WORK TO COMPLETE | Nothing but the lines from the one containing "Click the Maximum" through the last line of the records belongs in the answer, copied exactly and with the pictures left out.

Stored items
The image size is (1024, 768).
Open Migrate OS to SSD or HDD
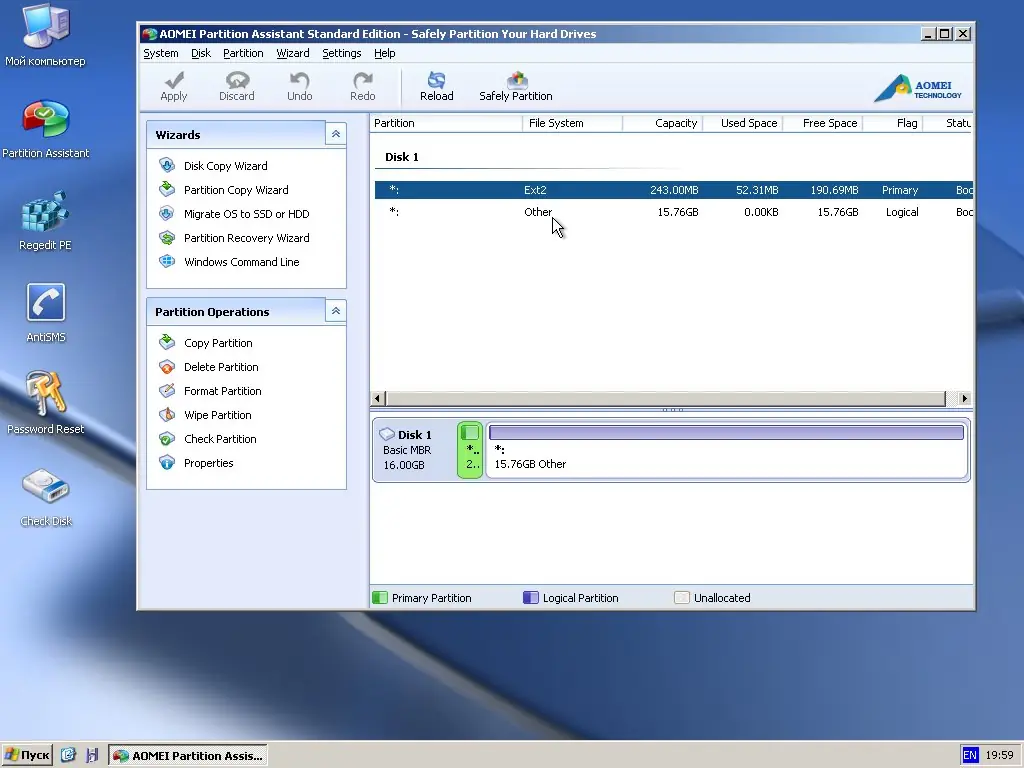click(x=246, y=214)
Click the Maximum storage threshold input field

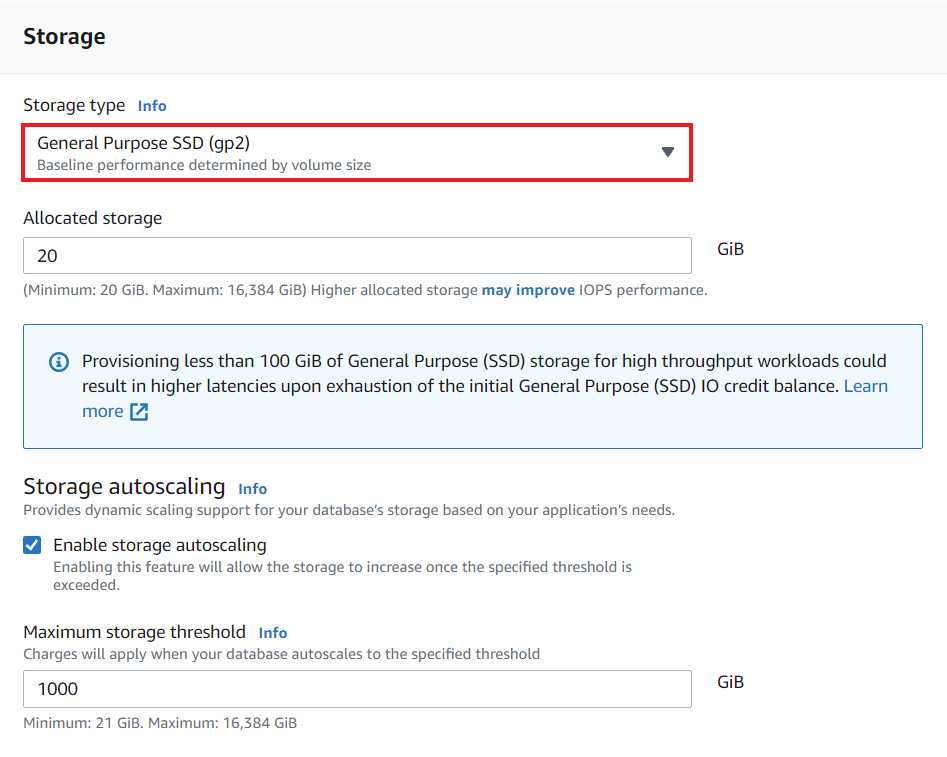pos(357,689)
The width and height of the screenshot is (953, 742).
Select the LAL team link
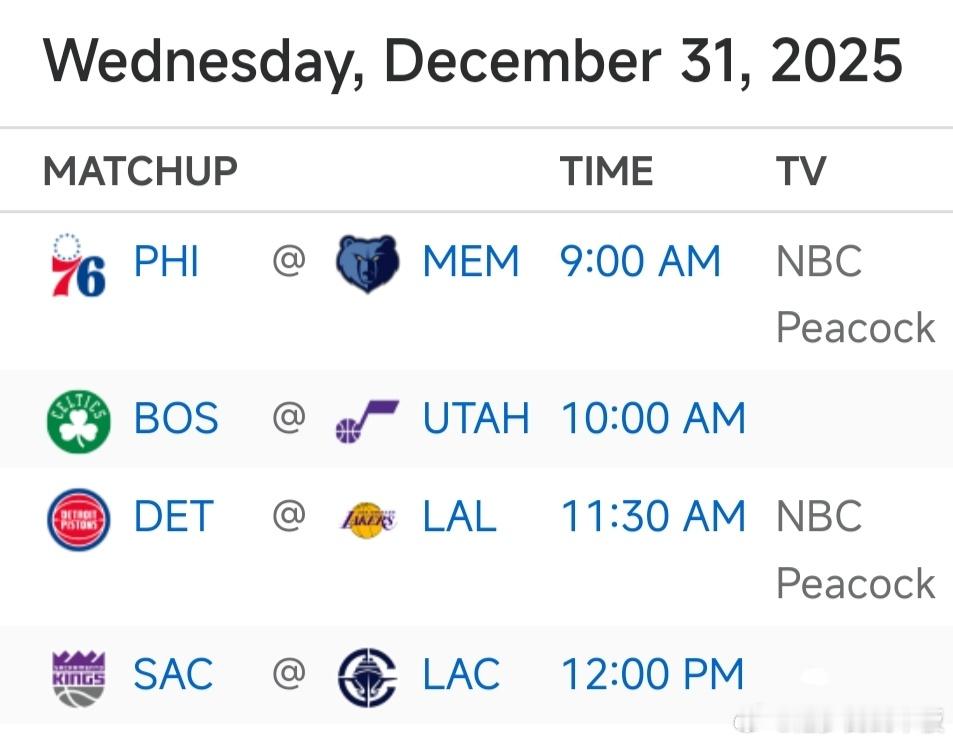[x=458, y=517]
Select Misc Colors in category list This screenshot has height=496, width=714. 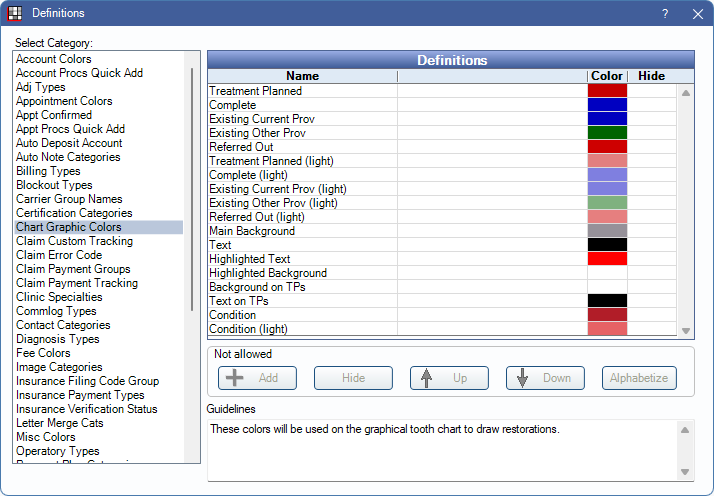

ANSWER |
Click the Maximum storage threshold input field

pos(357,689)
The width and height of the screenshot is (953, 742).
Select the LAL team link
[x=458, y=517]
Select Misc Colors in category list This screenshot has height=496, width=714. 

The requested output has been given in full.